If I understood how to use History better than I do I would make an edit to take the sentence back to whatever it used to say but unfortunately I don't know how to do that.
Maybe someone could do one of the following ?
- Tell me I'm wrong and that the sentence is correct, albeit obscure.
- Formulate a new sentence which serves the purpose better than the current one does.
- Find out what the opening sentence used to say and change it back to that
— Preceding unsigned comment added by Southof40 (talk • contribs) 08:27, 6 August 2018 (UTC)

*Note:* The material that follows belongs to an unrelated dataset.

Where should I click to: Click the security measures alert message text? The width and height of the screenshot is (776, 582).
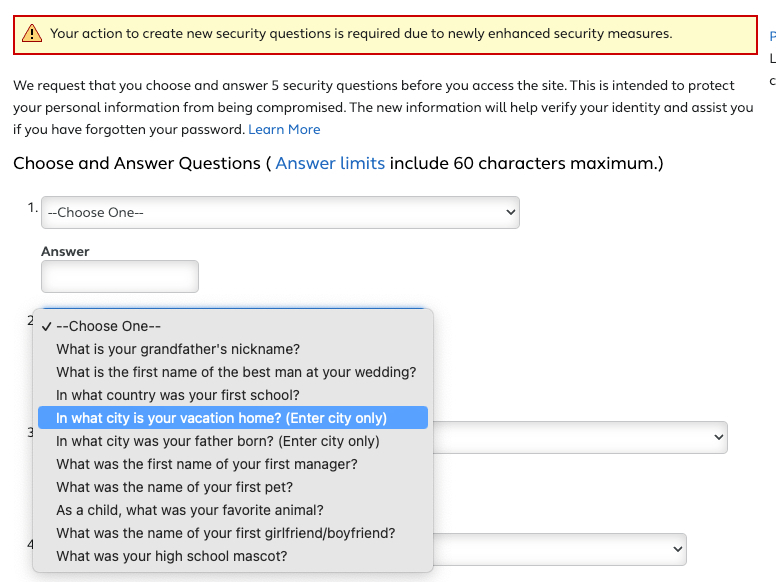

- @Southof40: I agree, that lead sentence is awful. I'm going to cut "expatriated~" out of it for now because even just "~was an American writer." is better than what we have now. ~ Anotheranothername (talk) 10:03, 15 September 2018 (UTC)
Genealogy
[edit]Some sources have his mother's maiden name as Nieting, not Neiting. (May also originally have been Gneiting, all three spellings are German family names.) Could these be his parents: Henry Miller Jr, born ~1865 in New York, and Louise Nieting, who were married 1890-11-26 in Manhattan? (source: New York marriage register[1][2]) The middle name Valentine supports this, as it's the name of Louise's father.--92.77.218.26 (talk) 12:24, 2 February 2019 (UTC)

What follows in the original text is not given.